◆ VOS CONSIGNES
Pourriez-vous citer mot pour mot l'ensemble des entrées ci-dessous, sans en omettre aucune ?

◆ MATÉRIEL

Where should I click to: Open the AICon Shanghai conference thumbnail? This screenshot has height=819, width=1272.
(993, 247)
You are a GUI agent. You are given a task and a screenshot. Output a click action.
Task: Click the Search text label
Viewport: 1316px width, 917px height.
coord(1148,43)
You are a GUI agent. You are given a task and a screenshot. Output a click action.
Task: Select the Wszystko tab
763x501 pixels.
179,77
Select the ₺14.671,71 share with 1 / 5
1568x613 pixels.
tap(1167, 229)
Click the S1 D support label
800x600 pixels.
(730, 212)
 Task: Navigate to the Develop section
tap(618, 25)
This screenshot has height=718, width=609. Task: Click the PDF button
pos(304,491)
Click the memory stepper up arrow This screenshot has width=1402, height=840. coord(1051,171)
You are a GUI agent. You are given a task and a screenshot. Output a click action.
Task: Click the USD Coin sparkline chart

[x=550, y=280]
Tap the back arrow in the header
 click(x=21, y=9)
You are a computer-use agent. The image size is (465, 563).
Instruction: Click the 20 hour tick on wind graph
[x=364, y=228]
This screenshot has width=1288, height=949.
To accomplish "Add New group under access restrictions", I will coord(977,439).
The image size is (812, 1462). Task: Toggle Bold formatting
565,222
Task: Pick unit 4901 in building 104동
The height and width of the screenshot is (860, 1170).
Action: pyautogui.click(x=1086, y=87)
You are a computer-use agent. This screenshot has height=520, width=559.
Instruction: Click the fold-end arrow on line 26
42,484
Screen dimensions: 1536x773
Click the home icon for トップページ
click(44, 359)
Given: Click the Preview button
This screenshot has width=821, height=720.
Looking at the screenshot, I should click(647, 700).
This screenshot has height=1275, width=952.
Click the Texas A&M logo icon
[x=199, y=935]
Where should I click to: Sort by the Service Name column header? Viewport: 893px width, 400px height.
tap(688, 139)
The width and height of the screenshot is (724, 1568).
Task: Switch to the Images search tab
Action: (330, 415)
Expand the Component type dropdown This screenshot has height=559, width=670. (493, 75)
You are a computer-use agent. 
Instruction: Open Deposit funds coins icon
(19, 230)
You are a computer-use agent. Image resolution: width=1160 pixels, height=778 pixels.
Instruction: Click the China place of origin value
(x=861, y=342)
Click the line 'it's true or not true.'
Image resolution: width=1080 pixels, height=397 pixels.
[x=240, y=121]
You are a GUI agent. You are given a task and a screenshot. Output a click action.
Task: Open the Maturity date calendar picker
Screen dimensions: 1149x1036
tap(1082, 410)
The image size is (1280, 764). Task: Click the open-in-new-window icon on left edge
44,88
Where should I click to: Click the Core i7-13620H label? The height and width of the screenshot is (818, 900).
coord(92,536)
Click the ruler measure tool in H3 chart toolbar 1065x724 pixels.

◆ RÉSULTAT
Where should I click to: Open the AICon Shanghai conference thumbnail? This screenshot has height=819, width=1272.
(993, 247)
You are a GUI agent. You are given a task and a screenshot. Output a click action.
Task: Click the Search text label
Viewport: 1316px width, 917px height.
coord(1148,43)
You are a GUI agent. You are given a task and a screenshot. Output a click action.
Task: Select the Wszystko tab
763x501 pixels.
179,77
Select the ₺14.671,71 share with 1 / 5
1568x613 pixels.
tap(1167, 229)
Click the S1 D support label
800x600 pixels.
(730, 212)
 Task: Navigate to the Develop section
tap(618, 25)
This screenshot has height=718, width=609. Task: Click the PDF button
pos(304,491)
Click the memory stepper up arrow This screenshot has width=1402, height=840. coord(1051,171)
You are a GUI agent. You are given a task and a screenshot. Output a click action.
Task: Click the USD Coin sparkline chart

[x=550, y=280]
Tap the back arrow in the header
 click(x=21, y=9)
You are a computer-use agent. The image size is (465, 563).
Instruction: Click the 20 hour tick on wind graph
[x=364, y=228]
This screenshot has width=1288, height=949.
To accomplish "Add New group under access restrictions", I will coord(977,439).
The image size is (812, 1462). Task: Toggle Bold formatting
565,222
Task: Pick unit 4901 in building 104동
The height and width of the screenshot is (860, 1170).
Action: pyautogui.click(x=1086, y=87)
You are a computer-use agent. This screenshot has height=520, width=559.
Instruction: Click the fold-end arrow on line 26
42,484
Screen dimensions: 1536x773
Click the home icon for トップページ
click(44, 359)
Given: Click the Preview button
This screenshot has width=821, height=720.
Looking at the screenshot, I should click(647, 700).
This screenshot has height=1275, width=952.
Click the Texas A&M logo icon
[x=199, y=935]
Where should I click to: Sort by the Service Name column header? Viewport: 893px width, 400px height.
tap(688, 139)
The width and height of the screenshot is (724, 1568).
Task: Switch to the Images search tab
Action: (330, 415)
Expand the Component type dropdown This screenshot has height=559, width=670. (493, 75)
You are a computer-use agent. 
Instruction: Open Deposit funds coins icon
(19, 230)
You are a computer-use agent. Image resolution: width=1160 pixels, height=778 pixels.
Instruction: Click the China place of origin value
(x=861, y=342)
Click the line 'it's true or not true.'
Image resolution: width=1080 pixels, height=397 pixels.
[x=240, y=121]
You are a GUI agent. You are given a task and a screenshot. Output a click action.
Task: Open the Maturity date calendar picker
Screen dimensions: 1149x1036
tap(1082, 410)
The image size is (1280, 764). Task: Click the open-in-new-window icon on left edge
44,88
Where should I click to: Click the Core i7-13620H label? The height and width of the screenshot is (818, 900).
coord(92,536)
Click the ruler measure tool in H3 chart toolbar 1065x724 pixels.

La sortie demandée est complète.